Saturday, October 6, 2018

CRAM structure

Having just got back from the super GA4GH conference (more on that later), it is clear some are still confused as to how CRAM actually looks under the hood, so I'll take some time to illustrate it in more detail.

CRAM file structure


The basic CRAM structure is a magic number / version, a whole file header (SAM header), followed by a series of containers.  For position sorted data, these containers are anchored to locations in the genome and by way of an index act as a way to do random access.  (We can index unsorted / unmapped data too, permitting retrieval by container number.)  Each container contains a Compression Header block, indicating what type of data (Data Series) is stored in which block, and a series of Slices - typically we just use one slice per container, but the format permits many:



Each slice in turn has its own Header block and a multiple Data Series blocks corresponding to specific types of data.  It is the container Compression Header which dictates which cram data series goes into which block, permitting multiplexing of data series into a single block if it helps compression.  Usually it is best to separate them out though, as follows:


Typically there will be many more data series than the four I listed in the above diagram (read names, quality scores, BAM flags and an OQ:Z auxiliary tag).  For random access on chromosome and position sorted data, we work out which containers cover the regions in question.  We also get the option to specify which data series we wish to pull back.  For example:


You may have seen very similar plots recently elsewhere, such as the MPEG-G bioRxiv paper, but be rest assured it's not a new idea.  Their terms differ, but replace Slice by "Access Unit" and Data series by "Descriptor" and you'll get something looking very similar.  I doubt CRAM was the first to implement such an obvious data structure either.

Htslib "REQUIRED_FIELDS"


This block nature of CRAM means we don't have to decode everything if we do not wish to, permitting something that MPEG term as "selective access".  In the htslib implementation this is achieved by specifying the SAM columns that the decoder is interested in (CRAM specific), in addition to the more common region restriction by using an iterator (used in SAM, BAM and CRAM).  This code example is from "samtools flagstat", the effect of which can be seen by benchmarking this command on BAM and CRAM files.

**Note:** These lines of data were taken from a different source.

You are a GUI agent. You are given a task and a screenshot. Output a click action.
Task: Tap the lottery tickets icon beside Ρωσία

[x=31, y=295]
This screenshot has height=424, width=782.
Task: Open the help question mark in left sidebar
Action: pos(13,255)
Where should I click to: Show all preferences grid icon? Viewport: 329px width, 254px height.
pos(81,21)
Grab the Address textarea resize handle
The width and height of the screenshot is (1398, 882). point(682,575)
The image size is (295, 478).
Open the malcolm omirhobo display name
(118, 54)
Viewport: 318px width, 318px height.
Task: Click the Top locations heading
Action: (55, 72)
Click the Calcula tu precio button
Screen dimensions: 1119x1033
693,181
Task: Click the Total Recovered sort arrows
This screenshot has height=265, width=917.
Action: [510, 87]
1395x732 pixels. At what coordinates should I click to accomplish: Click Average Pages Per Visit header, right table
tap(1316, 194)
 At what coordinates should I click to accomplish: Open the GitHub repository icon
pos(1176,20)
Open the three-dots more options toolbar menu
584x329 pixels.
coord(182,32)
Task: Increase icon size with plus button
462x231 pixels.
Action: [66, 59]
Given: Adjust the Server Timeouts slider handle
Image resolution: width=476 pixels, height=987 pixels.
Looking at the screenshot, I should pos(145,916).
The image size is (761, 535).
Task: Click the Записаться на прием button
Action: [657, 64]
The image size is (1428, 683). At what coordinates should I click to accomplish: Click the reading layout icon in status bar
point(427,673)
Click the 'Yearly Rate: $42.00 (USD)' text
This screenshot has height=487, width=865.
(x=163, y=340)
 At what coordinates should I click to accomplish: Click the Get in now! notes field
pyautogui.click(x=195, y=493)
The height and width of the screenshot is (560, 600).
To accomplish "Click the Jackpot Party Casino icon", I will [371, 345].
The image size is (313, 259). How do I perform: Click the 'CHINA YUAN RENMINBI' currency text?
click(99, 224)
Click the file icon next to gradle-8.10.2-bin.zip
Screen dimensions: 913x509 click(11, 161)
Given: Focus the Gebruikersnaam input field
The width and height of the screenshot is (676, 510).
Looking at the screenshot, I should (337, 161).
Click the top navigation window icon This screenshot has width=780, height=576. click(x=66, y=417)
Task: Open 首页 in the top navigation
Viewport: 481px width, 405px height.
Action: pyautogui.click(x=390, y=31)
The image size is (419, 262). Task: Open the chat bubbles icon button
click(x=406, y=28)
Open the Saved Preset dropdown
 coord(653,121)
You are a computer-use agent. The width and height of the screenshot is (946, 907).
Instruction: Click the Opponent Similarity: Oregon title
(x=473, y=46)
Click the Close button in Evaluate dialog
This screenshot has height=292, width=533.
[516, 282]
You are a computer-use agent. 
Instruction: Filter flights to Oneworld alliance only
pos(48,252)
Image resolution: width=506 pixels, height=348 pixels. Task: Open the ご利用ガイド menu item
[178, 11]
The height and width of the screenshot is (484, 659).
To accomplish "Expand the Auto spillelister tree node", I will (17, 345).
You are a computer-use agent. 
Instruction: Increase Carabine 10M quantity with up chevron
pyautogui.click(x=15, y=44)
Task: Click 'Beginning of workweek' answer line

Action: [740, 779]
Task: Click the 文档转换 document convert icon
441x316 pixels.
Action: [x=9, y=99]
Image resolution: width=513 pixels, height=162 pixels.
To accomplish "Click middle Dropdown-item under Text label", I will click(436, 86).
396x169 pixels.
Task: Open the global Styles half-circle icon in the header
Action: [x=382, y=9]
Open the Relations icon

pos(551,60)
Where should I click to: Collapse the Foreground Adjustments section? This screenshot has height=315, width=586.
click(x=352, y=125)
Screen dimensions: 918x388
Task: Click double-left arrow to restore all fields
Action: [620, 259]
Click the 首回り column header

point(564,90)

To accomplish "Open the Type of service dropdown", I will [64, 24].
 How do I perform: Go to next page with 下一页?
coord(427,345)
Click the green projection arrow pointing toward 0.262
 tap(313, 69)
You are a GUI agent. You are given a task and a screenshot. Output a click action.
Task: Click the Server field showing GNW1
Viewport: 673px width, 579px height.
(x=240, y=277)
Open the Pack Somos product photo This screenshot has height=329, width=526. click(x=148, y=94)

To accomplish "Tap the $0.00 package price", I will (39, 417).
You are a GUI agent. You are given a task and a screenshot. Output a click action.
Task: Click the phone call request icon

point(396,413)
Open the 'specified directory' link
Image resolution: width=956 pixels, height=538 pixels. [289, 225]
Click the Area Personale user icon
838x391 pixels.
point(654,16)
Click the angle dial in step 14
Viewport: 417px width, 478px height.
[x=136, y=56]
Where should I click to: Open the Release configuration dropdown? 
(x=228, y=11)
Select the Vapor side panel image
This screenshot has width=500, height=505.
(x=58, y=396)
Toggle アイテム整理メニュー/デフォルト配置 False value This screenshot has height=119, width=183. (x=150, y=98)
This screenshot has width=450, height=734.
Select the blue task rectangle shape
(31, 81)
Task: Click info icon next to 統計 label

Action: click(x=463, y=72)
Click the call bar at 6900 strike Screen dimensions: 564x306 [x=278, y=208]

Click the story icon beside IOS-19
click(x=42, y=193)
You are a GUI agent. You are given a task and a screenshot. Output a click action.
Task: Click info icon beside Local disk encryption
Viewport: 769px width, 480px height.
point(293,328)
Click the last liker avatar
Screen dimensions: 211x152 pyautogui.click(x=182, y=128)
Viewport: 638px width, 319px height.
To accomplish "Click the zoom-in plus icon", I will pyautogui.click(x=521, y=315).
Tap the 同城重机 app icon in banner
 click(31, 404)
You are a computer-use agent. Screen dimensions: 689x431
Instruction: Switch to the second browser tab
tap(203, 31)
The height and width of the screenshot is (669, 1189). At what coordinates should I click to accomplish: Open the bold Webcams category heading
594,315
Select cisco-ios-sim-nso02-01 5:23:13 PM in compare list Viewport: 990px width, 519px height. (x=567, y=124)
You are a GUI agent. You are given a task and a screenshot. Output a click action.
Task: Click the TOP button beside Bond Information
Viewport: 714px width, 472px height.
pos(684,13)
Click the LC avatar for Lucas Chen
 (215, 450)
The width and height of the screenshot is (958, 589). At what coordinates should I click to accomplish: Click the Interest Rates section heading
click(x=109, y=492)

hts_set_opt(fp, CRAM_OPT_REQUIRED_FIELDS, SAM_FLAG | SAM_MAPQ | SAM_RNEXT);

At the samtools command line level, this is equivalent too:

  samtools view --input-fmt-option=0x52 file.cram

(See the samtools man page for the hex column codes.)

The implementation of this is complex.  It is up to the encoder to decide which data types go where, even permitting multiple data types to share the same block, creating data dependencies.  It also requires knowledge of the specific implementation code dependencies - e.g. I know my own code only decodes data X and data Y together.

The important point though is this is an implementation trick, permitted but not mandated by the file format structure.  CRAM does not dictate anything more than the bitstream format to enable decoding, leaving choice of encoding method up to the implementor as well as avoiding overly prescriptive rules for optimising decode.

I have described a method of implementing fast decoding, but there are ways we can also do fast writing.  More on the pros and cons of that later.